*Ausgangstext*
------------------------------------

Die Veröffentlichung von Fotografien über Misshandlungen irakischer Gefangener im Gefängnis Abu Ghraib durch US-amerikanische Militärangehörige im April 2004 löste breite öffentliche Diskussionen über Folter aus. Eine Vielzahl von Aspekten, unter anderem verschiedene Foltertechniken, die Politik der Bush-Regierung zur Terrorbekämpfung seit den Anschlägen vom 11. September 2001 oder die Sichtbarkeit von Grausamkeiten und Leiden im Bild, kamen zur Sprache; die Einordnung der Ereignisse in einen längeren Zeithorizont blieb jedoch weitgehend aus. Zwar verwiesen einige Kommentatorinnen und Kommentatoren auf Parallelen zur Lynchfotografie in den Südstaaten Ende des 19. und im ersten Drittel des 20. Jahrhunderts, als allgemeines Charakteristikum der Debatten lässt sich mit Karin Dauenhauer allerdings deren Ahistorizität feststellen.

------------------------------------

*Aufgabe*
Schreib aus dem Ausgangstext wortgetreu alles ab, was von „Die Veröffentlichung von“ bis hinunter zu „deren Ahistorizität feststellen.“ reicht. Die anschließenden Daten sind eigenständiges Material und gehören nicht zum Ausgangstext.

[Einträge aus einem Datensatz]
------------------------------------

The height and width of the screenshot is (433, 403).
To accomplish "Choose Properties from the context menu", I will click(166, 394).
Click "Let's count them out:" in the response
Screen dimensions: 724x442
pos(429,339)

------------------------------------

*Lösung*
Die Veröffentlichung von Fotografien über Misshandlungen irakischer Gefangener im Gefängnis Abu Ghraib durch US-amerikanische Militärangehörige im April 2004 löste breite öffentliche Diskussionen über Folter aus. Eine Vielzahl von Aspekten, unter anderem verschiedene Foltertechniken, die Politik der Bush-Regierung zur Terrorbekämpfung seit den Anschlägen vom 11. September 2001 oder die Sichtbarkeit von Grausamkeiten und Leiden im Bild, kamen zur Sprache; die Einordnung der Ereignisse in einen längeren Zeithorizont blieb jedoch weitgehend aus. Zwar verwiesen einige Kommentatorinnen und Kommentatoren auf Parallelen zur Lynchfotografie in den Südstaaten Ende des 19. und im ersten Drittel des 20. Jahrhunderts, als allgemeines Charakteristikum der Debatten lässt sich mit Karin Dauenhauer allerdings deren Ahistorizität feststellen.